News & Insights

The Roger Casson Collection: A Library of Polar Exploration, Travel and Local History Books

7th November 2018.

An important private library of polar exploration, travel and local history books, including many rare and important volumes, is to be auctioned at Tennants Auctioneers in North Yorkshire on 10th January in a single-owner sale.

The library was put together over many years by the late Roger Casson, an architect from North East England, and is notable for the outstanding condition of much of the collection. The focus of the library is Polar Exploration in the 19th and early 20th century, which accounts for over 200 lots in the sale. Of particular note are a good collection of works recounting the ill-fated final expedition made by Sir John Franklin in 1845 to find the North-West Passage, and the numerous search missions that followed the disappearance of his ships and their crew.


Of particular note are a good collection of works recounting the ill-fated final expedition made by Sir John Franklin in 1845, and the numerous search missions that followed the disappearance of his ships and their crew - the worst disaster in the history of British polar exploration.

The Franklin expedition, and the mystery surrounding the fate of the crew, has captured the imagination of explorers and polar historians for over 150 years. On 19th May 1845 24 officers and 110 men set sail from London aboard two ships, Erebus and Terror – the best supplied expedition to leave British shores. Under the leadership of Sir John Franklin, an experienced and acclaimed polar explorer, the crew headed for Greenland and then the icy waters of Northern Canada to search for the illusive North-West Passage – a trade route linking the Atlantic and Pacific Oceans.

The expedition was last seen by European eyes in Baffin Bay, off the west coast of Greenland. After over-wintering, they set sail down the Peel Channel in the spring of 1847, where they became trapped in ice off the coast of King William Island. According to a written record the crew left on Point Victory, Sir John Franklin died in June of that year.

In April 1848 the remaining 105 men, weak, malnourished and facing temperatures of -50C, set off on foot along the coast of King William Island in search of a trading post and help. They never found help; isolated graves have been found, but the fate of the last surviving men will never be known.

After two years without news, Franklin’s determined wife, Jane, lobbied the Admiralty to send a search party. Initially reluctant, due to the ships having been supplied with three years’ worth of food, they eventually began the search. In all, 39 missions were sent, and a £20,000 reward was offered for news of the crew. Over the following years only fragments of remains and stories emerged: in 1854 John Rae met with Netsilik Inuit men who spoke of seeing starving men, of suffering, madness and mutilated bodies that suggested cannibalism. In 1859 Francis McClintock found a note written in 1848, hidden in a cairn as they set off on foot recounting their dire situation.

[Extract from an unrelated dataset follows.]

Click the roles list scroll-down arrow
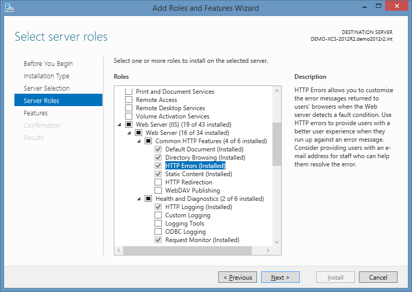Image resolution: width=412 pixels, height=292 pixels. [x=277, y=242]
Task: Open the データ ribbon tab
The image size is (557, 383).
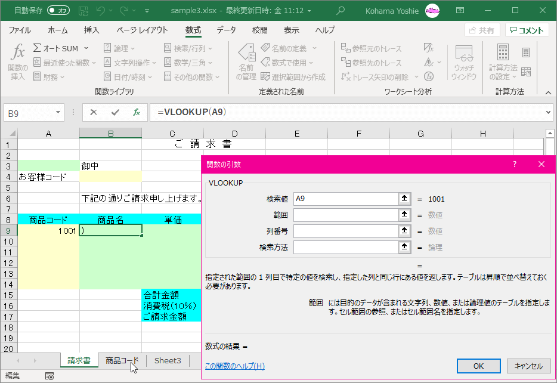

In modern times, a few bodies have been recovered from shallow graves and high-levels of lead in the remains were thought to indicate possible lead poisoning from the ‘modern’ tinned food aboard the ships. However, it was only when scientific and historical data was combined with the oral history of the native peoples that the Erebus and Terror were found. The Erebus was discovered in 2014, and the Terror in 2016, deep at the bottom of the ocean.


One of the most valuable lots in the sale is a limited edition of The Heart of the Antarctic, Being the Story of the British Antarctic Expedition 1907-1909 by Ernest H. Shackleton. Published by Heinemann in 1909, the two-volume set, which includes two panoramas and three folding maps, in one of only three hundred sets bound in vellum. Also included in the lot, which is offered with an estimate of £7,000-10,000 (plus buyer’s premium), is the accompanying The Antarctic Book, Winter Quarters, 1907-1909, which contains sixteen signatures of the Shore Party from the famous expedition.

Other highlights include a copy of the three-volume The South Polar Times, published by Smith, Elder between 1907-1914, of which a numbered limited edition of 250 were produced, and in this case includes two of the very rare dust wrappers (Estimate: £4,000-8,000 plus b.p.). Also of note is a copy of James Murray and George Marston’s Antarctic Days, Sketches of the homely side of Polar life by two of Shackleton’s Men (Andrew Melrose, 1913). The limited deluxe edition is signed by Murray, Marston and Shackleton, and is being offered with an estimate of £3,000-5,000 (plus b.p.).

The sale will also include numerous books on other travel, including early voyages, and exploration of the Middle East, the history of the North East and architecture.